Do you find yourself starving all day and ultimately eating junk food or cookies thinking the limited calories will not spoil your diet plan? It isn’t the best way to lose weight. Nutritionists say the source of calories is as important as the number of calories you consume. And your body doesn’t absorb all calories equally, so being selective about what you eat is important.
“A calorie is a way to measure the energy that comes from food. Your body uses the energy from food to provide energy to all cells of the body. Whether you choose satiating foods or not, you will have a major difference in energy balance over the long-term, because a calorie from a boiled potato is not the same as a calorie from a doughnut,” explains nutritionist Raheela Hasan.
Nutritionist Anjali Peswani gives an example: “One gram of carbohydrate gives you 4 kcal versus 1 gram of fat which is 9 kcal. Hence, the source of calorie does matter. One cookie may be lighter as compared to one apple but their calorie content is the same.” And as we all know, their nutritional levels are wildly different. “Eating foods high in sugar/salt (instead of the healthy option) can have adverse effects on health in the long-term. It can lead to high blood pressure, high blood sugar levels leading to diabetes, obesity and also depression,” says Peswani.
Have desserts in moderation for a change of taste.
* Desserts should be banned from your diet.
Desserts often get a bad reputation for being fattening and sugar-loaded. But should be completely banned from your diet plan? Peswani advises against avoiding them altogether. “If you eat them occasionally and not on a regular basis, you don’t need to ban them,” she says.
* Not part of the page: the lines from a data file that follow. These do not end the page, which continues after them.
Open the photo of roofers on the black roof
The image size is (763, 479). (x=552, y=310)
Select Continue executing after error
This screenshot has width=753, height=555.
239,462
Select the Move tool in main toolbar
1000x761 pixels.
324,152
Hasan advises that one can have it in moderation for a change of taste but it is better to opt for a healthy dessert.
Research had earlier suggested that avoiding desserts altogether could, in fact, lead to overeating and make you fat. “Many are dependent on them as it gives an instant sugar rush, but they don’t realise that it leads to lethargy sooner. One must have controlled portions as it is good to break the monotony at times,” says Peswani.
Low-fat yoghurt is a healthy dessert.
* There is no such thing as a healthy dessert.
The trick lies in eating desserts that don’t imbalance your diet. “There are many desserts which are healthy and can be eaten without too much guilt. The idea is the person needs to know the art of balancing calories,” says Peswani. She suggests healthier desserts such as sheera, Moong Dal or carrot halwa, kheer, dark chocolate and low-fat yogurt.
Cheat days are perfectly all right, within limits.
* It is possible to cheat on some days and then exercise and burn it off.
There’s good news. Cheat days are actually recommended by nutritionists. “I tell my clients to indulge in one cheat meal a week so the diet is not monotonous and they don’t feel deprived. Having your favourite food once in a while makes you sustain a healthy eating pattern in the long run,” says Peswani. Hasan suggests you choose a cheat meal day, eat what you like on that day in moderation but stick to a regular fitness regime.
Fruits are an excellent source of fructose which is good for your body, as well as essential vitamins and minerals.
(HT file photo)
* Fruits can make you fat.
Fruits are an excellent source of fructose which is good for your body, as well as essential vitamins, minerals and fibre which keeps away digestive disorders like acidity and constipation. “One must avoid fruits post-sunset as your metabolism starts to slow down and sugar needs to be minimum then. Consume at least 2 portions of fruit per day,” says Peswani. Hasan suggests adding different types of fruits in the diet to get the most benefits.